Electric field in a given by $\overrightarrow{E}$ = $-4x\hat{i}+6y\hat{j}$. Then find the charge enclosed in the cube of side $1$m oriented as shown in the diagram.

• A. ${ϵ}_o$
• B. $2{ϵ}_o$
• C. $4{ϵ}_o$
• D. $6{ϵ}_o$

Answer 1

The correct option is C $4{ϵ}_o$

Given, electric field $E=-4x\hat{i}+6y\hat{j}$. A cube of side $1m$. We have to find the charge enclosed in a cube.
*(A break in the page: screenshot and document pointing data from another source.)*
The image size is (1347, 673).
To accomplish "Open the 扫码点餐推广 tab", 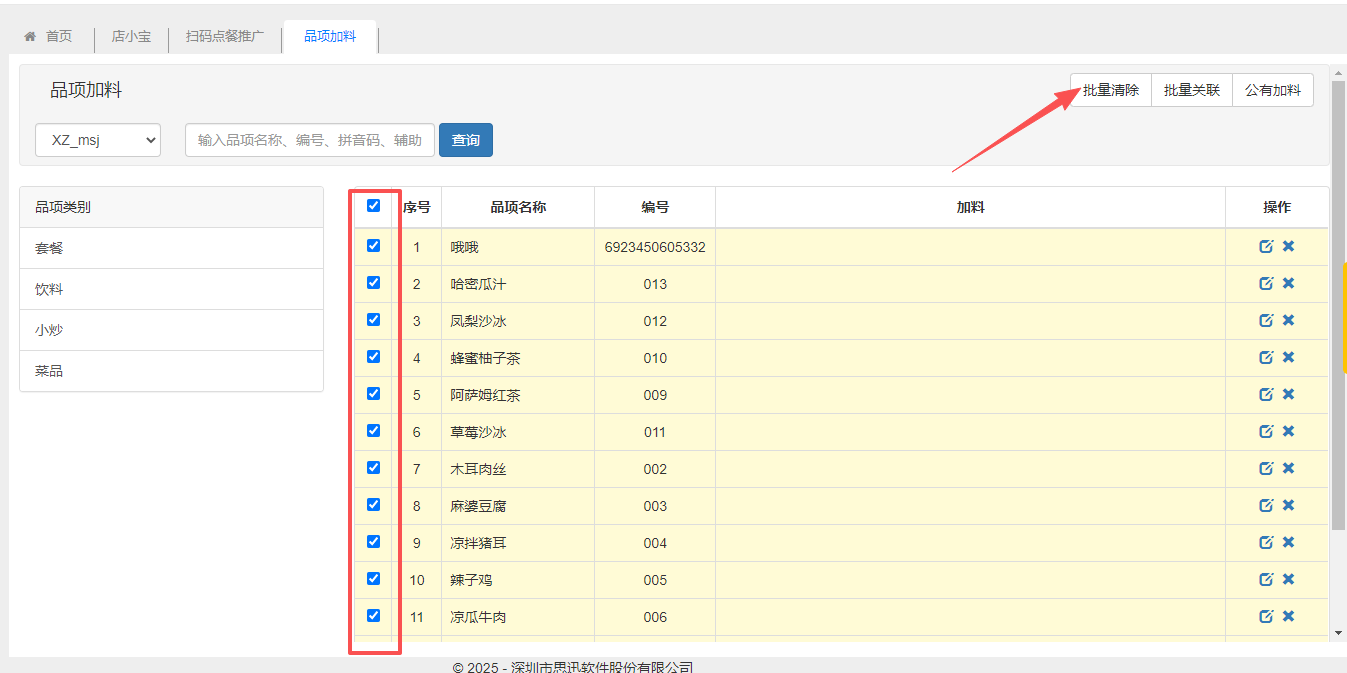I will [225, 37].
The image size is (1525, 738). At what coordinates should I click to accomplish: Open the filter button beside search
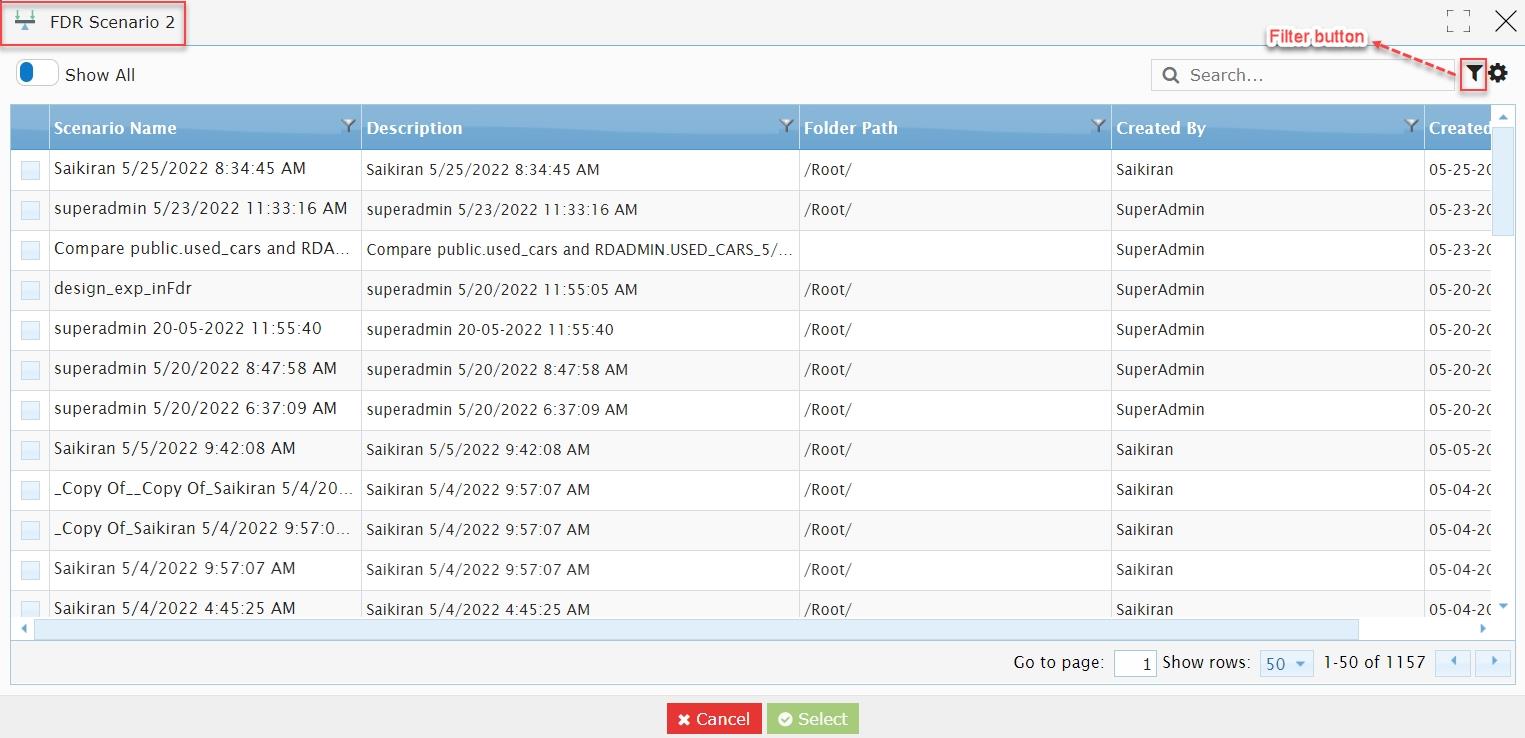(x=1473, y=74)
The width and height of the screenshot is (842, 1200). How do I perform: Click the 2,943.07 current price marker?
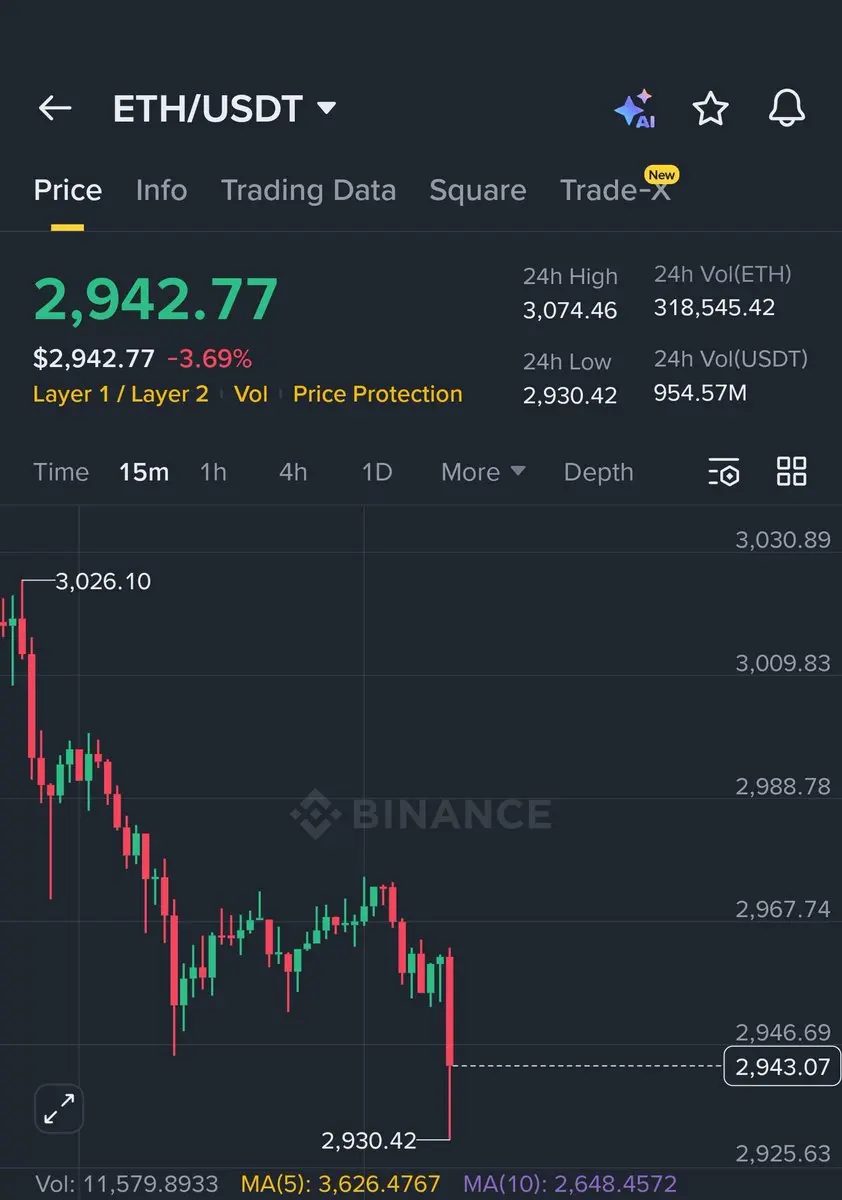pos(782,1066)
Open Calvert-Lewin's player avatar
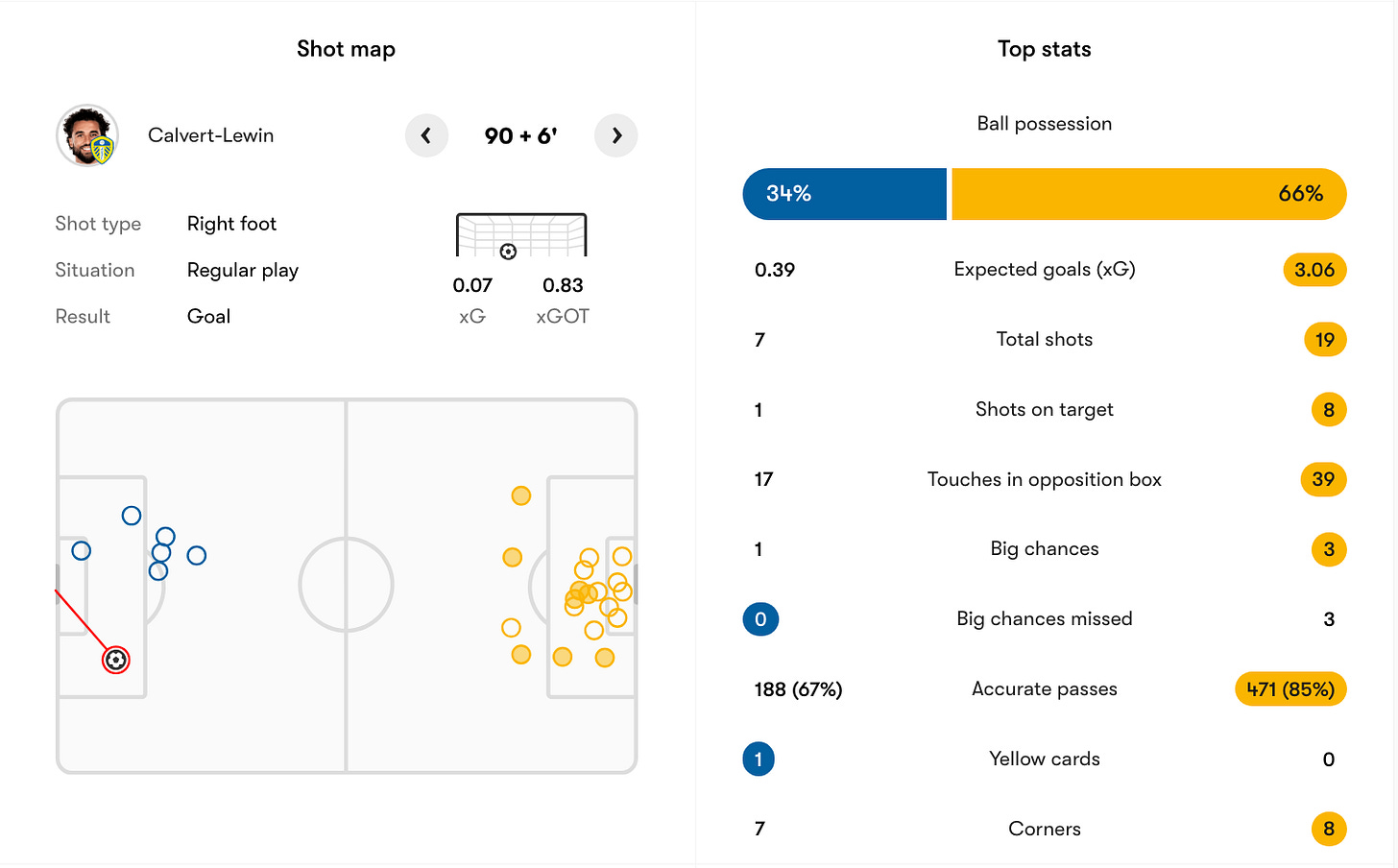This screenshot has height=868, width=1398. (87, 135)
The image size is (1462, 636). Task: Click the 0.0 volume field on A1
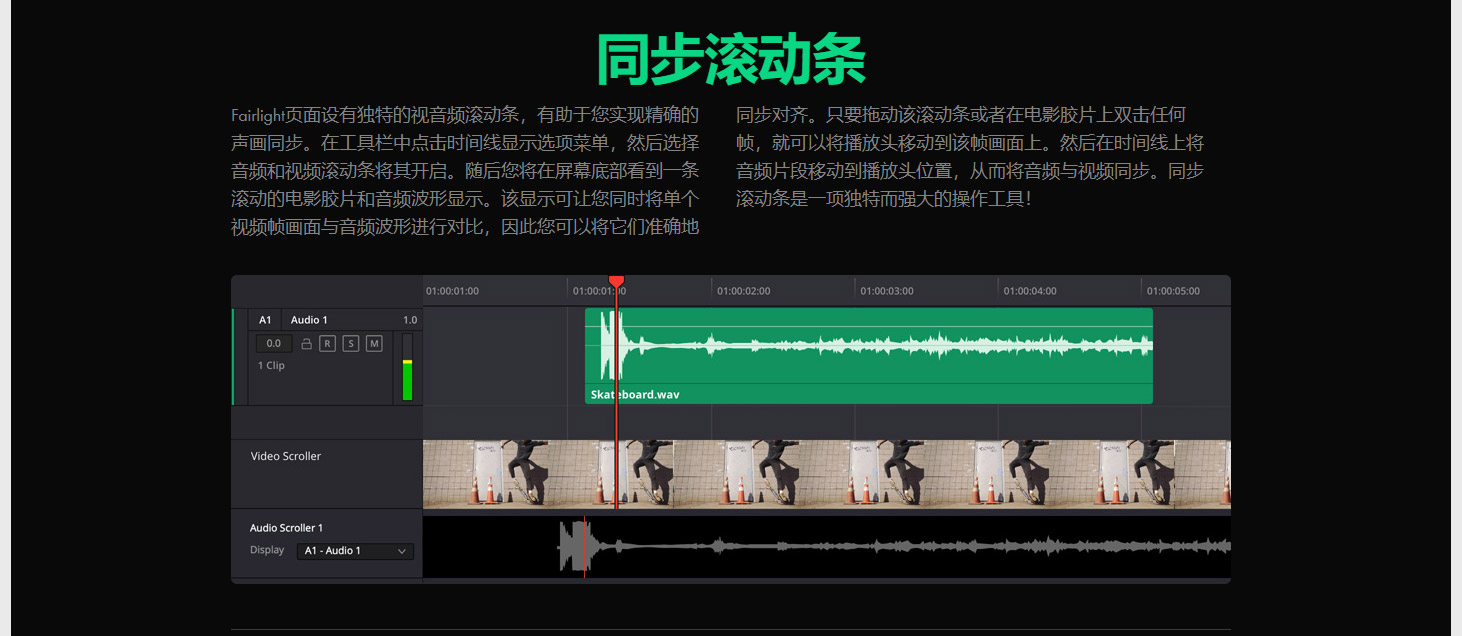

For surface $BCGF$, area $=\overrightarrow{A}=(1\times 1)\hat{i}=\hat{i}$

$\overrightarrow{E}=-4x\hat{i}+6y\hat{j}$

$x=1=$ constant $0\le y\le 1$, $0\le z\le 1$

${\varphi }_1=\overrightarrow{E}.\overrightarrow{A}=(-4x\hat{i}+6y\hat{j}).\hat{i}$

$=-4x=-4\left(1\right)=-4N{m}^2/C$

For surface $ADHE$, $\overrightarrow{A}=(1\times 1)(-\hat{i})=-\hat{i}$

$\overrightarrow{E}=-4x\hat{i}+6y\hat{j}$

$x=0=$ constant

${\varphi }_2=\overrightarrow{E}.\overrightarrow{A}=(-4x\hat{i}+6y\hat{j}).(-\hat{i})$

$=4x=4\left(0\right)=0$

For surface $ABFE$,

$\overrightarrow{A}=(1\times 1)(-\hat{j})=-\hat{j}$

$\overrightarrow{E}=-4x\hat{i}+6y\hat{j}$

$y=0=$ constant, $0\le x\le 1$, $0\le z\le 1$

So, $d{\varphi }_3=\overrightarrow{E}.\overrightarrow{dA}$

$=\overrightarrow{E}.\left(zdx\right)(-\hat{j})$

$d{\varphi }_3=(-4x\hat{i}+6y\hat{j})\left(zdx\right)(-\hat{j})$

$d{\varphi }_3=-6z\left(0\right)=0$

Similarly, for surface $CDGE$, ${\varphi }_4=0$

For surfacev $EFGH$, $\overrightarrow{A}=(1\times 1)\hat{k}=\hat{k}$

${\varphi }_5=\overrightarrow{E}.\overrightarrow{A}=(-4x\hat{i}+6y\hat{j}).\hat{k}=0$

For surface $ABCD$, $\overrightarrow{A}=(1\times 1)\widehat{-k}=\widehat{-k}$

${\varphi }_6=\overrightarrow{E}.\overrightarrow{A}=(-4x\hat{i}+6y\hat{j}).\left(\widehat{-k}\right)$

Total flux $={\varphi }_1+{\varphi }_2+{\varphi }_3+{\varphi }_4+{\varphi }_5+{\varphi }_6$

$=-4N{m}^2/C$

Now applying gauss' law, $\varphi =\frac{q}{{\epsilon }_0}$

$-4=\frac{q}{{\epsilon }_0}$

$q=4{\epsilon }_0$